I look at the door of the Japanese restaurant I visited yesterday. I had so much courage up until this very moment. Now I am not sure I can even open the door.
A young couple come out the door and hold it open for me. I say thanks and walk in. Again, I’m without a copilot. No parachute to save me.
It’s self-seating so I find a booth and have a seat. I look around and Ken was right, it’s dead in here. After mere moments, Ken comes out from the kitchen in the back. My heart leaps into my throat again. I’m generally pretty flexible about people’s looks. But if I had a “type,” it would definitely be him.
“You came,” Ken says to me with a big smile.
“Yes,” I reply with a simple smile.
“You said ‘maybe,’ so I figured that was a no.”
“Well, I like this place,” I say with a grin. “Great food.”
Ken looked a little disappointed. “And here I thought you came to see me.”
“We both know that’s why I’m here.” I can’t believe I just said something so cheesy. I feel flushed admitting something so embarrassing.
Ken smiles as he is definitely blushing. It makes him look even more cute.
He sits down opposite of me with his pad and pen in his hand. “What do you want for lunch?”
‘You,’ I thought to myself for the briefest moment. “How about the beef teriyaki?”
“Green tea is fine.”
He looks at me for a few moments after he jots down my order. I feel self-conscious and look down at my hands. Last night’s stamp was a red heart. Ken has one too on his hand. I wish I could have his heart.

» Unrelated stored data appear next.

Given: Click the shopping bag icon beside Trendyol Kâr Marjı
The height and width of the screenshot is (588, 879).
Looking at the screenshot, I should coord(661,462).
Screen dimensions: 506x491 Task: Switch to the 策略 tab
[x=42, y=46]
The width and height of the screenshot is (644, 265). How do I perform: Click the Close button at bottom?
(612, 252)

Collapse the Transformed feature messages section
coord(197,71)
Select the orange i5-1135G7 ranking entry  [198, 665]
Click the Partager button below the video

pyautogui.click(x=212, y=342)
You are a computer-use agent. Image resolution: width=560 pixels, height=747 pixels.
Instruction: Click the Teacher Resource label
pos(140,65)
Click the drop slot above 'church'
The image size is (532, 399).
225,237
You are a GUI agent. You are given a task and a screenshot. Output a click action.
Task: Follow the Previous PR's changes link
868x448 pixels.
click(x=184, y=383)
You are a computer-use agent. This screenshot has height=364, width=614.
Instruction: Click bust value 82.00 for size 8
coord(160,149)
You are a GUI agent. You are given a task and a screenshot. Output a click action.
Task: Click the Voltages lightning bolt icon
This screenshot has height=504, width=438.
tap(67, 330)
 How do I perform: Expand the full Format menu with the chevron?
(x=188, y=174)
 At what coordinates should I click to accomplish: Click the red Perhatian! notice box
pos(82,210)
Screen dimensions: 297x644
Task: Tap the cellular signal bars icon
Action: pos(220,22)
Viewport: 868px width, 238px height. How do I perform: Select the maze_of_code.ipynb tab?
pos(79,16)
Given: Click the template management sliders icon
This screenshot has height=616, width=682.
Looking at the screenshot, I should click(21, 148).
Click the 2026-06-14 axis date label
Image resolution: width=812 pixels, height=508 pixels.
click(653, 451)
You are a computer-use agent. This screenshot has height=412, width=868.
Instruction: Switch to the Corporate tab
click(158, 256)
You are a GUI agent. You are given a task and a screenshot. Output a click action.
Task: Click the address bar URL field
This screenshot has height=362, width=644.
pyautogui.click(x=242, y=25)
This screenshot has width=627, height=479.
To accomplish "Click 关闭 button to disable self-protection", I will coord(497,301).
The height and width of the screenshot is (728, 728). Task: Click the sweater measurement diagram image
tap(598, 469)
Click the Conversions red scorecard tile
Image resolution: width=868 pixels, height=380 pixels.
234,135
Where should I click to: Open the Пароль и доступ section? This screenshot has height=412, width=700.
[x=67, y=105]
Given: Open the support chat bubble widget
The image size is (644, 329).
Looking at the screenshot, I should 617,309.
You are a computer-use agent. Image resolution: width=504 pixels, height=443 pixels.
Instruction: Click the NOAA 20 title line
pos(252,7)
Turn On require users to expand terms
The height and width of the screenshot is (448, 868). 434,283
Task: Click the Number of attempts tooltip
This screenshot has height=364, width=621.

Ken gets up and says, “I’ll put in the order. It will be a few minutes.” He smiles and walks away.
My brain hurts. Why am I here again? Why am I doing this to myself? Us? Not gonna happen. He’s a college boy with his whole life ahead of him. Years and years of love. I’m middle-aged. My youth is spent. What could I possibly offer him? I already know what his gay friends think of me now. What of his straight ones? Is he out? What of his parents? Do they know? If they did, would they accept someone that is their age dating their son? Or would they see me as a freak? Oh my god, my head is starting to pound as loudly as my heart. I ache all over.
Ken interrupts my thoughts by placing a plate of food in front of me. Then he places a plate of food on the other side and sits down.
“Lunch time,” he says. “I’m starving.”
I’m surprised by him sitting but I try to hide it by saying, “You were right. This place is not busy.” I start eating. I’m not sure what else to say to him.
“Yeah, most Asian places aren’t even open on Sundays. But my parents want to be different. So, I’m stuck here while they’re off playing.”
I laugh. “Filial Piety eh?”
He laughs. “Something like that. Or the fact that I owe them for putting me through college.”
I point to the heart on his hand, “Your parents know?”
He eats a few more bites before he responds. “No. Nobody knows except Marla and Josie.”
“Ah.” I didn’t know what else to say.
“You?” he asks me.
“Oh, well my mom passed away years ago and she never knew. I told my dad once and he made it clear that I should go back to women. We’ve never spoken of it since.”
“You’re really bi?” he asks with a serious look.
I worry a little. This is where everything typically goes south. When I admit to being bi, people think I’m a cheater, that I can’t be faithful. That someday I will undoubtably leave them for a member of the opposite sex. I can’t say I blame them for being insecure. But it still hurts to be shot down before anything even starts.
“Yes,” I reply. “Funny thing, my ex cheated on me with another guy and had the audacity to tell me, after we broke up, that she didn’t want me to go back to dating guys.” Why did I say this was funny? It was one of the most painful experiences of my life. I’ve been afraid to love ever since.
“Which do you like more?” he asks.
I knew this question was coming. It always does. “Depends on who I’m with. If I’m dating a guy, he’s all I’m interested in.” Wonder if now would be a good time to admit that I’ve never actually dated a guy, at least not a real relationship that has lasted for more than a couple of dates.
“What about you?” I ask.
“Oh, I’m a 110% gay. Known it since I was a small boy.”
We eat in silence for a minute. I can’t help but keep glancing from my food to him and back. His looks are so mesmerizing. I wish he would allow me to simply stare at him for a while so that I could admire his beauty. Perhaps I’m shallow. I really don’t know him that well. We met two days ago. I need to get my head out of the clouds.
He looks up from his food and meets my eyes. I break eye contact and look back at my food. How long was I staring this time? Get a grip, dude.
“Whatcha doin’ tonight?” he asks me. I believe he’s fidgeting a little. Strange.
“Nothing, probably playing a video game,” I reply rather nonchalantly.
He looks at me with a slight smile and says, “I just got a new game yesterday but haven’t had the chance to play it. Wanna come over?”